OF COURSE I AM NOT GOING TO PAY RM 120 MILLION FOR A PAINTING THAT LOOKS MORE LIKE A ONE-DIMENSIONAL CARTOON OF A SLEEPING GIRL FOR A SHOCKING AND NERVE-NUMBING RM 120 MILLION!
This painting called 'Sleeping Girl' by Roy Lichtenstein is expected to fetch up to RM 120 million when Sotheby's auctions it on 9 May 2012 at Sotheby's New York. Don't all rush now...
FIRST, THE PICTURE IS ONLY 3 FT BY 3 FT WHICH IS NOT EXACTLY THE WORLD'S BIGGEST PAINTING NOR A BIG ONE BY ANY STANDARD. SURE IT IS NOT A MINIATURE PAINTING THAT REQUIRES A MAGNIFYING GLASS BUT EVEN SO, IT WILL NOT TAKE UP AN ENTIRE WALL.
I must say this picture is rather nice and bright and cheerful but I am willing to sell 3ft by 3 ft photos of me sleeping like a cherub without my mouth open and saliva dripping slowly out for RM 120 inclusive of worldwide delivery.

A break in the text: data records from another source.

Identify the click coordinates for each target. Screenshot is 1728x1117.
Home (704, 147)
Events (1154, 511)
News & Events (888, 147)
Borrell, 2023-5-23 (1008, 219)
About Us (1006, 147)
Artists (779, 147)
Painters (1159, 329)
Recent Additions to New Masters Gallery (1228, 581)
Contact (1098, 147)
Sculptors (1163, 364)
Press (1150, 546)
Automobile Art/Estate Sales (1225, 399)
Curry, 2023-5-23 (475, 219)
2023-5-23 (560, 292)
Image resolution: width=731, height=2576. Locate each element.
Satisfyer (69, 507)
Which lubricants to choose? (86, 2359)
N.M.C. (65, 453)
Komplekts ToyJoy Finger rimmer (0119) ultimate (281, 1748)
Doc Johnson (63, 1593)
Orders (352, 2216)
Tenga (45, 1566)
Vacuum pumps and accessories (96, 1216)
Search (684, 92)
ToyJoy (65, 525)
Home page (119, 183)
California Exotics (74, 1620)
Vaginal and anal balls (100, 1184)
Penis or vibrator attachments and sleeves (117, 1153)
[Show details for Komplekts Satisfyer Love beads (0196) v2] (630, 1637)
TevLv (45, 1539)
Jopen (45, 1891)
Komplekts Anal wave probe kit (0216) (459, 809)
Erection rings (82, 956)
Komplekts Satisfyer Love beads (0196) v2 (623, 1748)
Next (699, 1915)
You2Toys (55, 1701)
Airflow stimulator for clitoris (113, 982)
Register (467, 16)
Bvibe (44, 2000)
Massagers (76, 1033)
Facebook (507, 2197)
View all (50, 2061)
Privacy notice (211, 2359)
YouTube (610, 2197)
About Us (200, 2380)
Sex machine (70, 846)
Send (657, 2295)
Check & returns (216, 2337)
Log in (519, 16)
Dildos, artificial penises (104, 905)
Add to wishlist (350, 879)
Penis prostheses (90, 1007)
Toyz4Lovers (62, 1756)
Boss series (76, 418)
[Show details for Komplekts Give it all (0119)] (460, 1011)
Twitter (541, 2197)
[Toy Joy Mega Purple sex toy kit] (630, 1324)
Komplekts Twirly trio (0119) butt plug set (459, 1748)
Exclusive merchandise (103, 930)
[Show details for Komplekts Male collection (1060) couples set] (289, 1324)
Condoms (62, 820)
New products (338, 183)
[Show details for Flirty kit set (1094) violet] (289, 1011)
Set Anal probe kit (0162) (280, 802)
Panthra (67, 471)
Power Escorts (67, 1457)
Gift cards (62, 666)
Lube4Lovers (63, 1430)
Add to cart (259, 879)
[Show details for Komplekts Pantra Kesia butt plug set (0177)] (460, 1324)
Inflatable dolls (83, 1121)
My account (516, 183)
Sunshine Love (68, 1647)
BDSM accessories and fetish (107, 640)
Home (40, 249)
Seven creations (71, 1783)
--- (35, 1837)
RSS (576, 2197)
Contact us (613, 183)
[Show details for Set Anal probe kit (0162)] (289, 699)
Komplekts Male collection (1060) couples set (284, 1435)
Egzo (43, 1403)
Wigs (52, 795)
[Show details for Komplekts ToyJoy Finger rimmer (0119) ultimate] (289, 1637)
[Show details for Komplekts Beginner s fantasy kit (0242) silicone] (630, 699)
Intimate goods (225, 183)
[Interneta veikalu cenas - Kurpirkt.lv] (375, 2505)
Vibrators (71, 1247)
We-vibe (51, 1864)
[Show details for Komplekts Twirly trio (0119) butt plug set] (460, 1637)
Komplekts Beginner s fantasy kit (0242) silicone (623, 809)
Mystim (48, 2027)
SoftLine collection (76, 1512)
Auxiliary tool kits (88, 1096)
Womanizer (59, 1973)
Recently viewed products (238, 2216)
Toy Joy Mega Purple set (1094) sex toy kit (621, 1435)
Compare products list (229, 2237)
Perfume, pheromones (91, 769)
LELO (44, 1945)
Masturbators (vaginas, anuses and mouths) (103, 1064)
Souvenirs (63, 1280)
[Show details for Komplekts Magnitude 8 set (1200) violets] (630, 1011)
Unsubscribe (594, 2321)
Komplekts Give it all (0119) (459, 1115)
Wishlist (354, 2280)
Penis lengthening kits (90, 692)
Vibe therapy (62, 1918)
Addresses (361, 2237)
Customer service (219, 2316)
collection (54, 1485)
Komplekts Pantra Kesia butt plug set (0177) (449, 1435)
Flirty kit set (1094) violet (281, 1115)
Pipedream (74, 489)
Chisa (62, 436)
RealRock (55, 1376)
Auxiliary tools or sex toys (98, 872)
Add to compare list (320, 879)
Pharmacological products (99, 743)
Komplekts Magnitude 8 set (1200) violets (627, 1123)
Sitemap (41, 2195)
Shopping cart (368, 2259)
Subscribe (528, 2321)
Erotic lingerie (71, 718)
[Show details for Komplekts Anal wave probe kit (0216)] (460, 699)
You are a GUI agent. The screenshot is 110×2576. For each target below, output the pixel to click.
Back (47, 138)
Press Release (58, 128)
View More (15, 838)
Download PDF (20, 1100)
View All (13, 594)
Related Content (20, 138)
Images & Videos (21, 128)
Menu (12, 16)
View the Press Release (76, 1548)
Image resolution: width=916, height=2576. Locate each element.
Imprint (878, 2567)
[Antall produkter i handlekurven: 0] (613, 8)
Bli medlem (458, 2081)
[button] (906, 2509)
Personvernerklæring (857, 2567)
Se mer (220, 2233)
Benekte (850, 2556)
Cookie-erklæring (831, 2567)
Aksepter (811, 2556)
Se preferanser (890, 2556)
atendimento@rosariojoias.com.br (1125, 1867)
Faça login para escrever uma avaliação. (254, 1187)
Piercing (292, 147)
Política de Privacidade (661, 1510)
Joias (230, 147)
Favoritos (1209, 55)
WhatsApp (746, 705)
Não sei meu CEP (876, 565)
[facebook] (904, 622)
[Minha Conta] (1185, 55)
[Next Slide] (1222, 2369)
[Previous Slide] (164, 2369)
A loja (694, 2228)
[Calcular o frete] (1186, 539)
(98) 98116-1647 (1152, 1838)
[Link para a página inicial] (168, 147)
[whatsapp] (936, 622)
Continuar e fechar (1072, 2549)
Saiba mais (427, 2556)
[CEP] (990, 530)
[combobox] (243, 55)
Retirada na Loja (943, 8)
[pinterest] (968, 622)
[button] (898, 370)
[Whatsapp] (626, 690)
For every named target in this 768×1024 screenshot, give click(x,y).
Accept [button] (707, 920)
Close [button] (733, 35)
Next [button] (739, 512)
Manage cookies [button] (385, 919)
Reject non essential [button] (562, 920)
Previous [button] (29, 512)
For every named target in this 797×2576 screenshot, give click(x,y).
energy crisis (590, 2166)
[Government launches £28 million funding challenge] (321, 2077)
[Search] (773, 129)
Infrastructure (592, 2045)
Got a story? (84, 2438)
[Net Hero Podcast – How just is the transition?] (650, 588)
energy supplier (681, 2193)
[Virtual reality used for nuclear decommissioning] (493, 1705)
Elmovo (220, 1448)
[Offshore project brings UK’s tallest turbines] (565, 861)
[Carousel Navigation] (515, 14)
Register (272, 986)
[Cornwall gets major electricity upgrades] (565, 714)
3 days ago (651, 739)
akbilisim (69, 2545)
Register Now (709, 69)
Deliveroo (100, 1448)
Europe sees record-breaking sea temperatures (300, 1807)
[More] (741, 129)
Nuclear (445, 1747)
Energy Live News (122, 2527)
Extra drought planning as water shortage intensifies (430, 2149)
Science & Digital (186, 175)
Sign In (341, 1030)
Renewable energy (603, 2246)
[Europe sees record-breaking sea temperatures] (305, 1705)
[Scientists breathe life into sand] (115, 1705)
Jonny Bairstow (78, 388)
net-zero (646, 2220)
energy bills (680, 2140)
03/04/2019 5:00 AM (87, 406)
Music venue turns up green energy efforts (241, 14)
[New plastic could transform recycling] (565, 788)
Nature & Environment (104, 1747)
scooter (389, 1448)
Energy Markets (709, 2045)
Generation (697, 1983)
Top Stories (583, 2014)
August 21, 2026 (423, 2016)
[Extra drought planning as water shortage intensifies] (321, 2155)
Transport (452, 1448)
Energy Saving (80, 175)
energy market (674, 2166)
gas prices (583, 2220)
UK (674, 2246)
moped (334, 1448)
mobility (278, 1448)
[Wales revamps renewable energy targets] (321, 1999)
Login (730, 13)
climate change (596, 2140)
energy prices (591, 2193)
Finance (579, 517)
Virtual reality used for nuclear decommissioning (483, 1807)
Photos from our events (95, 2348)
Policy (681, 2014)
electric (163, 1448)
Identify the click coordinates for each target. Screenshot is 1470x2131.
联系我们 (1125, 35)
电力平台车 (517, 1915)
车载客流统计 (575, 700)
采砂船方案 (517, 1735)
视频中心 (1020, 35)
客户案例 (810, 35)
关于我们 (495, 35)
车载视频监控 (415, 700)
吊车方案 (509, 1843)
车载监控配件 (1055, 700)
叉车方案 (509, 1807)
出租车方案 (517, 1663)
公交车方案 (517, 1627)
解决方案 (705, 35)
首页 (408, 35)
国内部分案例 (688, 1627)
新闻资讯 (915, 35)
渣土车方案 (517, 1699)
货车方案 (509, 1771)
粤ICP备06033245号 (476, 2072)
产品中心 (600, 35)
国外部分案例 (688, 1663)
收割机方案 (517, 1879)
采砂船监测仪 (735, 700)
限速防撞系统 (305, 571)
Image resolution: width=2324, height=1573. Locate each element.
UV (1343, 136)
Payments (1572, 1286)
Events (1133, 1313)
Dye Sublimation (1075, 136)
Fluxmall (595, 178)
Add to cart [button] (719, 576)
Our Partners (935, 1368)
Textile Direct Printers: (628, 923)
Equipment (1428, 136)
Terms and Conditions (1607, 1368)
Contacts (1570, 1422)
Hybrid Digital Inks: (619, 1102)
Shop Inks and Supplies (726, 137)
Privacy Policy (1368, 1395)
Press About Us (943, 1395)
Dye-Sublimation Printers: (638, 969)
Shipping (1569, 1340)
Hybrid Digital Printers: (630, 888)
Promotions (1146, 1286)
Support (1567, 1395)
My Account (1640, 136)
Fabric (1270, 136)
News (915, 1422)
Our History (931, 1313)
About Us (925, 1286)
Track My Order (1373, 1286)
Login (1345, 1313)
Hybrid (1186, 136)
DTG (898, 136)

Worse, your 10- year old nephew will comment how nice your new 'Sleeping Girl cartoon is and can he paint a matching painting of a sleeping boy for you for 10 visits to KFC or McDonalds? Come to think of it, even you, who have never held a paint brush in your paws can also make a reasonably respected version of a sleeping person regardless of sex.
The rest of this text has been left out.